Population: 17,522,010 (July 2012 est.)

Kazakhstan is very ethnically diverse, with only a slight majority of Kazakhstanis being ethnic Kazakh. Other ethnic groups include Russian, Ukrainian, Uzbek, German, and Uyghur. Religions are Sunni Muslim, Russian Orthodox, Protestant, and other. Kazakhstan is a bilingual country. The Kazakh language has the status of the "state" language, while Russian is declared the "official" language. Russian is used routinely in business; 64.4% of the population speaks the Kazakh language. Education is universal and mandatory through the secondary level, and the literacy rate is 98.4%.

Ethnic Groups: Kazakh (Qazaq) 63.1%, Russian 23.7%, Uzbek 2.8%, Ukrainian 2.1%, Uighur 1.4%, Tatar 1.3%, German 1.1%, other 4.5% (2009 census)

Age Structure:

0-14 years: 21.6% (male 1,709,929/female 1,637,132)
15-64 years: 71% (male 5,373,755/female 5,654,461)
65 years and over: 7.4% (male 392,689/female 754,407) (2011 est.)

Population Growth Rate: 1.235% (2012 est.)

Birthrate: 20.44 births/1,000 population (2012 est.)

Death Rate: 8.52 deaths/1,000 population (July 2012 est.)

Net Migration Rate: 0.43 migrant(s)/1,000 population (2012 est.)

Urbanization: 59% of total population (2010) growing at an annual rate of change of 1.3% (2010-15 est.)

Life Expectancy at Birth: 69.63 years country comparison to the world: 148

male: 64.34 years
female: 74.59 years (2012 est.)

Total Fertility Rate: 2.41 children born/woman (2012 est.)

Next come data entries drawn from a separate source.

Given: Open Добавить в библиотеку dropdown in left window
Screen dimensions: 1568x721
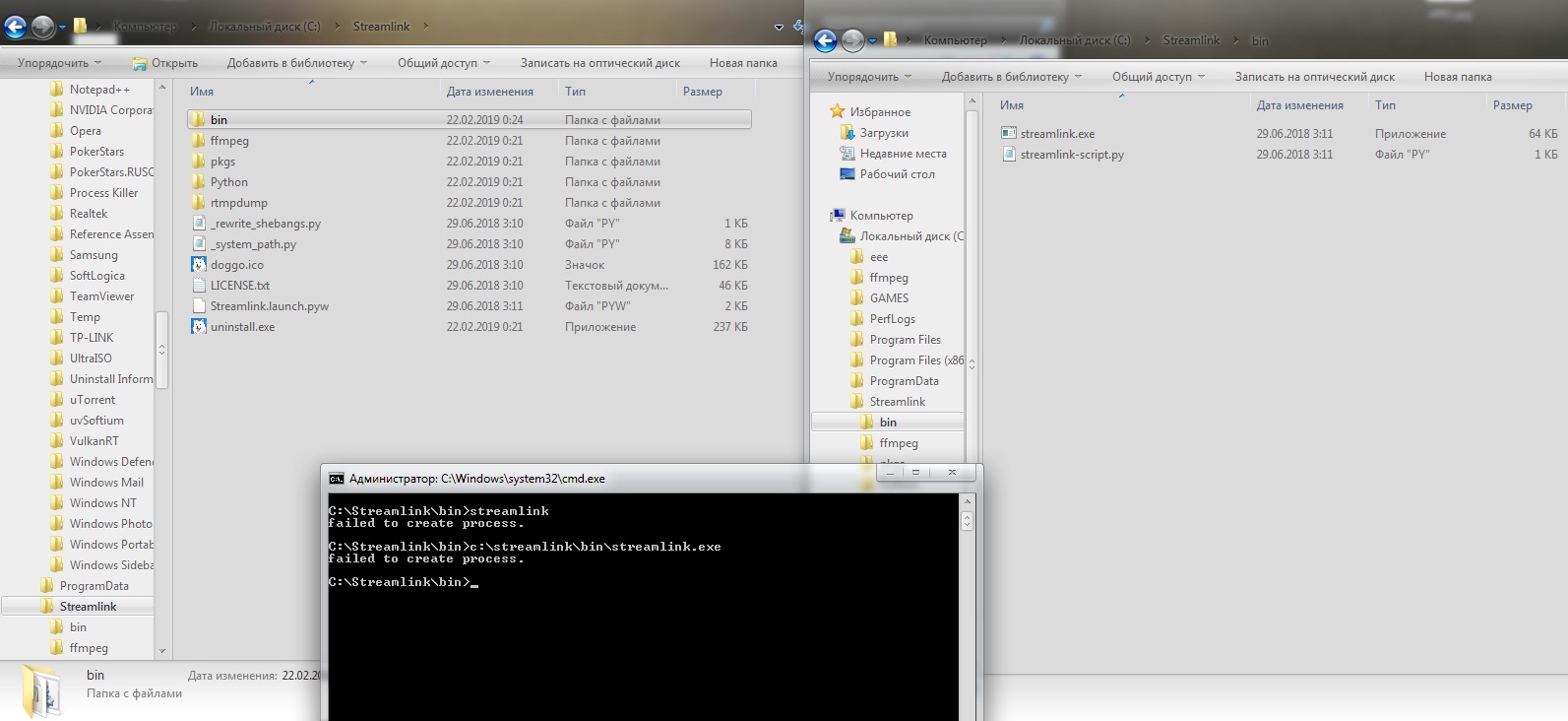Looking at the screenshot, I should [x=296, y=63].
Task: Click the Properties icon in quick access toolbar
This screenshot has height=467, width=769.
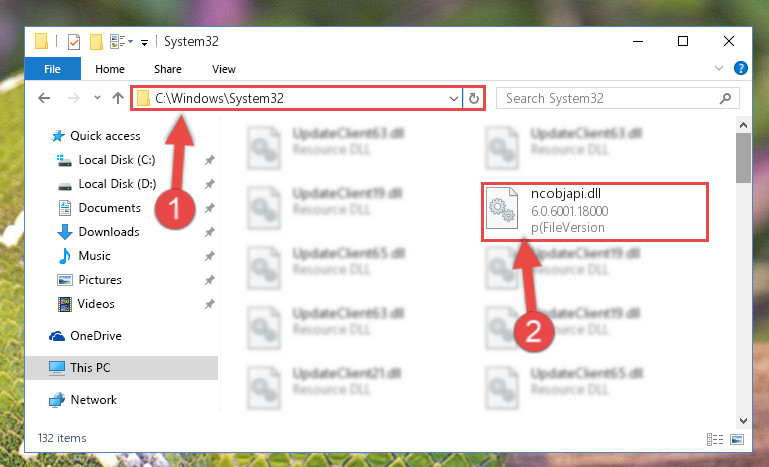Action: 74,42
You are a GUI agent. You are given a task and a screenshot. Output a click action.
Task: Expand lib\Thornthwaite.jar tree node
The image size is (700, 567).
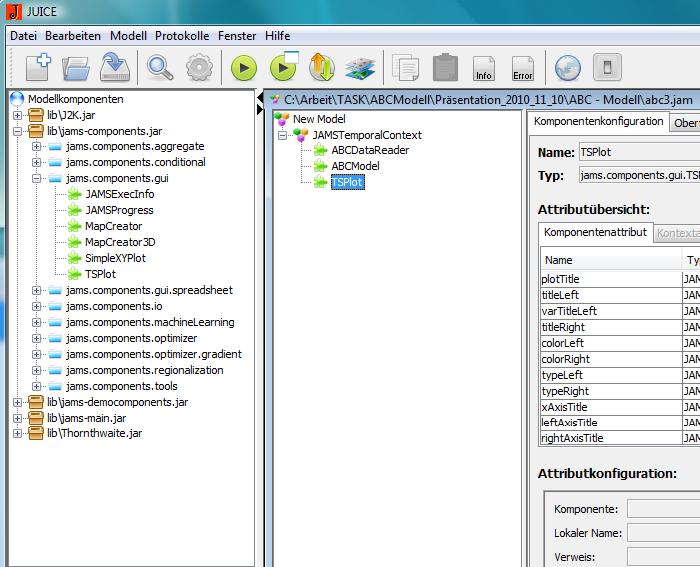[x=17, y=434]
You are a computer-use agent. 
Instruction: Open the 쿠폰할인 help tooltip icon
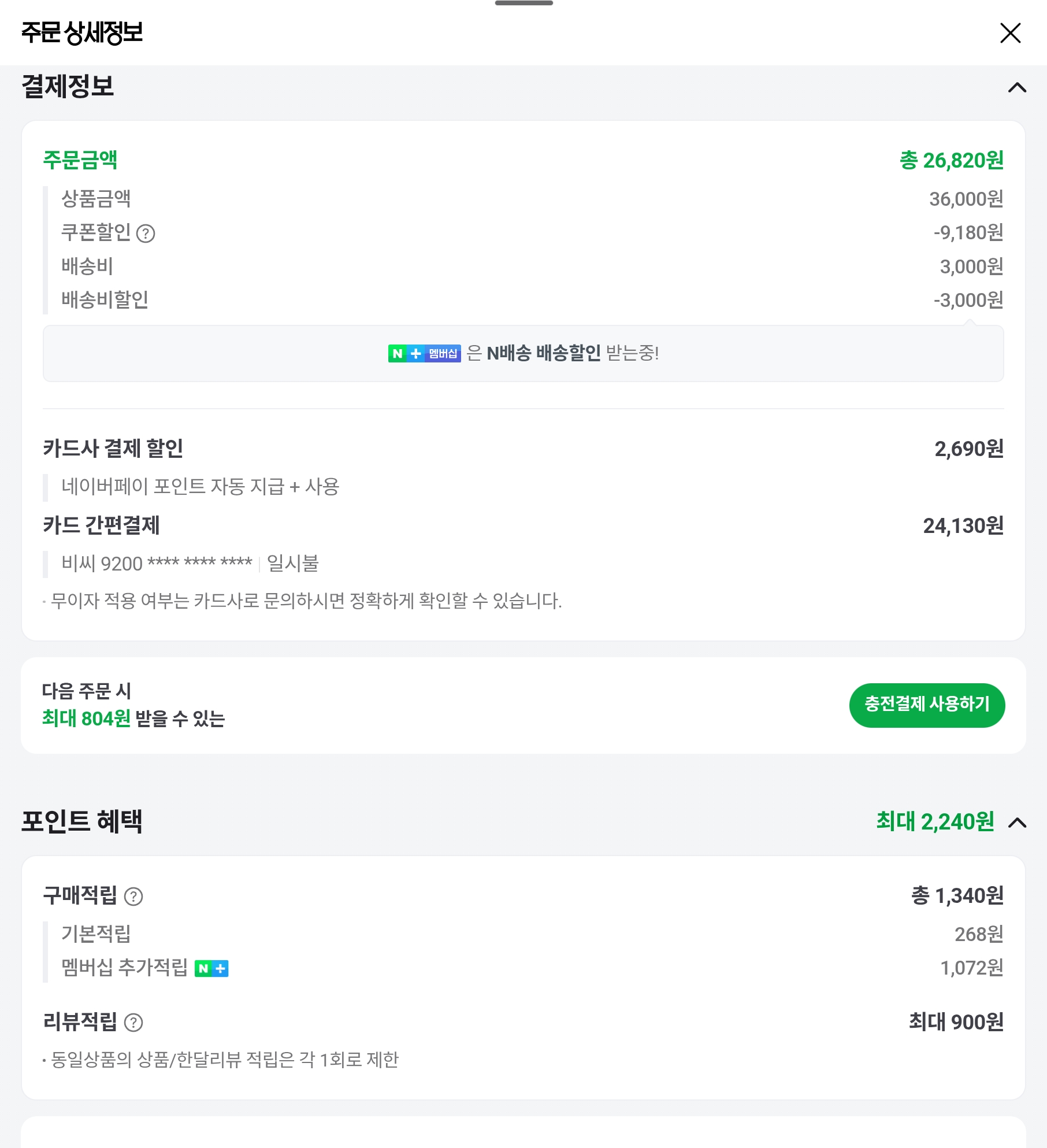pyautogui.click(x=146, y=234)
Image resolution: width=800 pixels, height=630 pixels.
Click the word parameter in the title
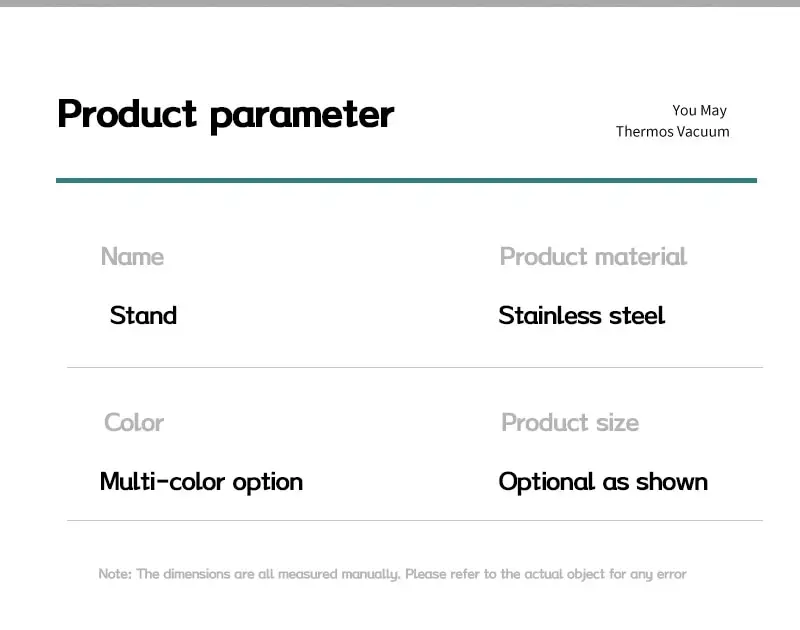coord(302,117)
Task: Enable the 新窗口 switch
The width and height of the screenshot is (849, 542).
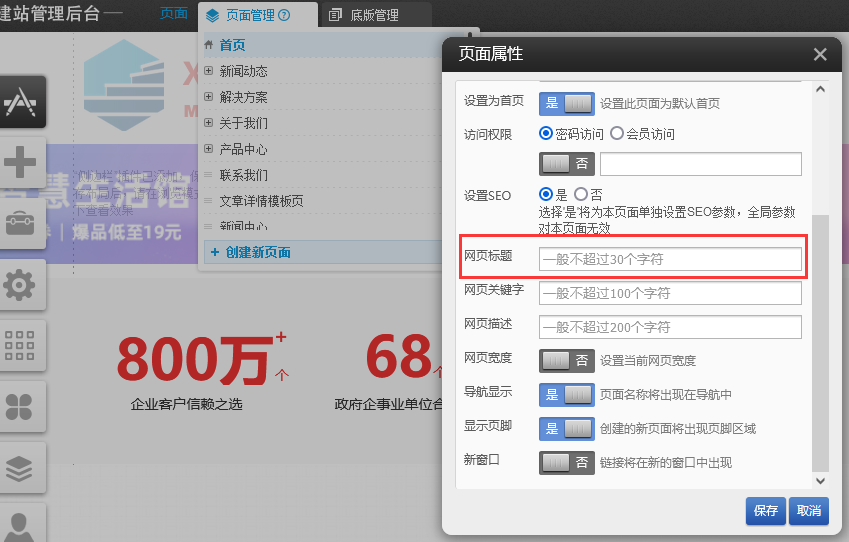Action: coord(566,462)
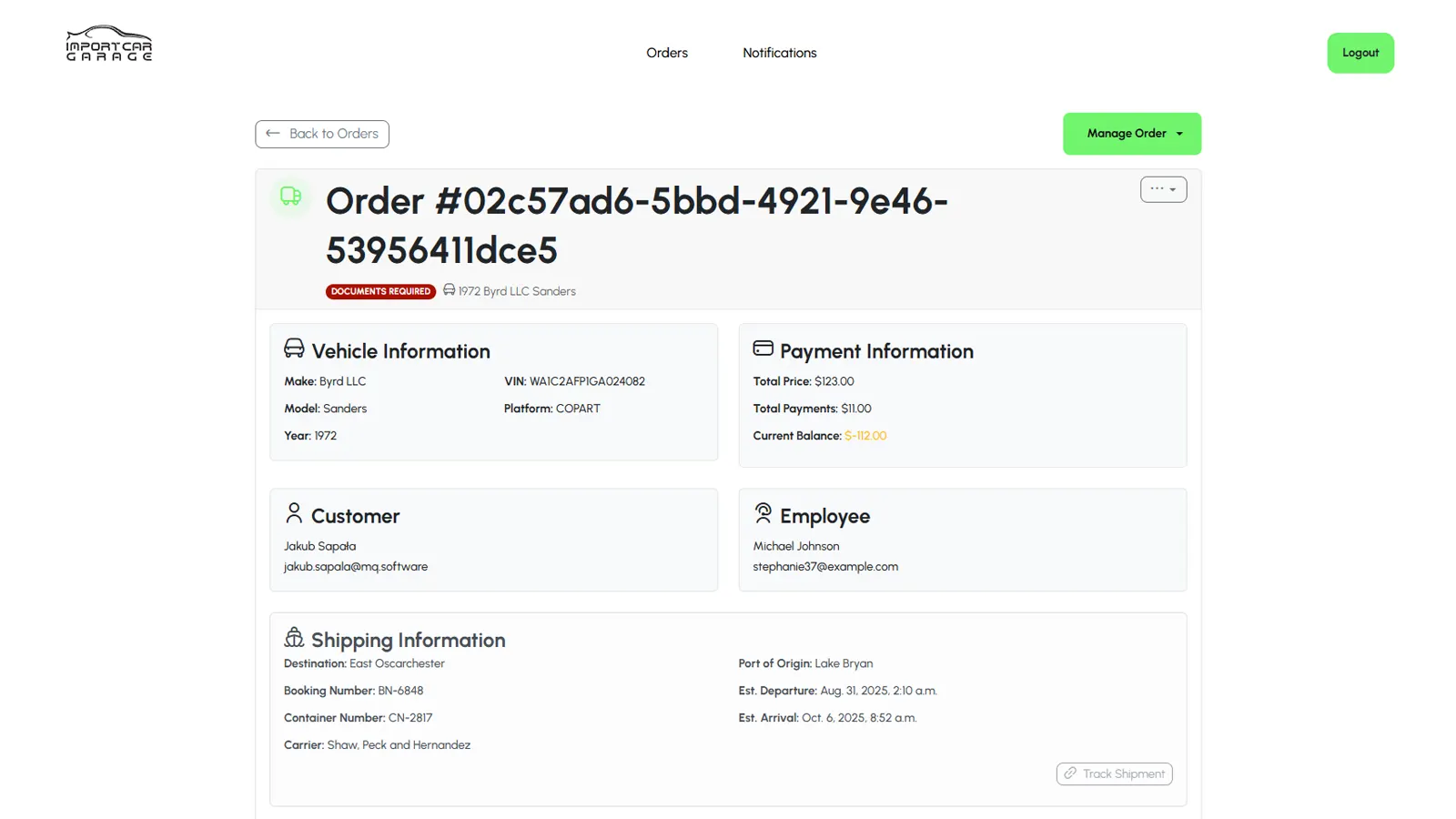1456x819 pixels.
Task: Click the person icon beside Customer
Action: pos(294,513)
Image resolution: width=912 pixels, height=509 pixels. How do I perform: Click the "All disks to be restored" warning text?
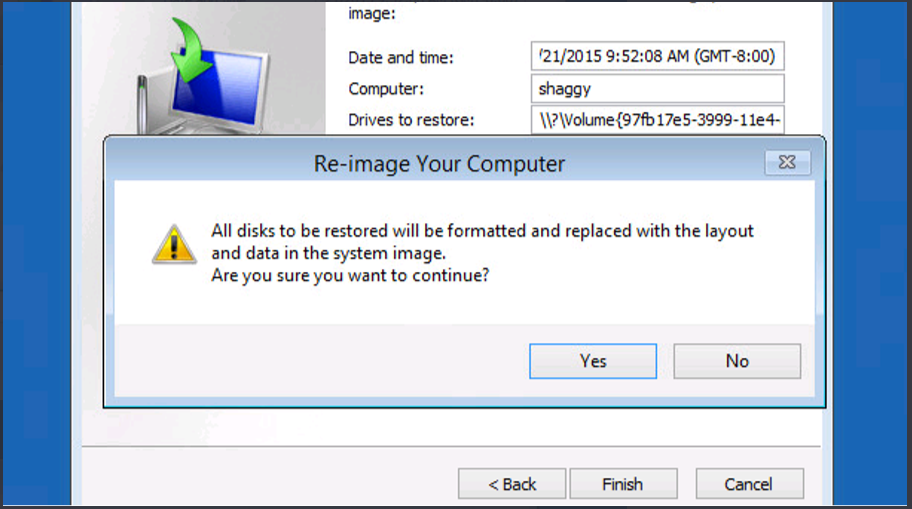[482, 231]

Languages: Kazakh (Qazaq, state language) 64.4%, Russian (official, used in everyday business, designated the "language of interethnic communication") 95% (2001 est.)

Literacy (age 15 and over can read and write): 99.5%

History

Nomadic tribes have been living in the region that is now Kazakhstan since the first century BC, although the land has been inhabited at least as far back as the Stone Age. From the fourth century AD through the beginning of the 13th century, the territory of Kazakhstan was ruled by a series of nomadic nations. Following the Mongolian invasion in the early 13th century, administrative districts were established under the Mongol Empire, which eventually became the territories of the Kazakh Khanate. The major medieval cities of Taraz and Turkestan were founded along the northern route of the Great Silk Road during this period.

Traditional nomadic life on the vast steppe and semi-desert lands was characterized by a constant search for new pasture to support the livestock-based economy. The Kazakhs emerged from a mixture of tribes living in the region in about the 15th century and by the middle of the 16th century had developed a common language, culture, and economy. In the early 1600s, the Kazakh Khanate separated into the Great, Middle and Little (or Small) Hordes--confederations based on extended family networks. Political disunion, competition among the hordes, and a lack of an internal market weakened the Kazakh Khanate. The beginning of the 18th century marked the zenith of the Kazakh Khanate. The following 150 years saw the gradual colonization of the Kazakh-controlled territories by tsarist Russia.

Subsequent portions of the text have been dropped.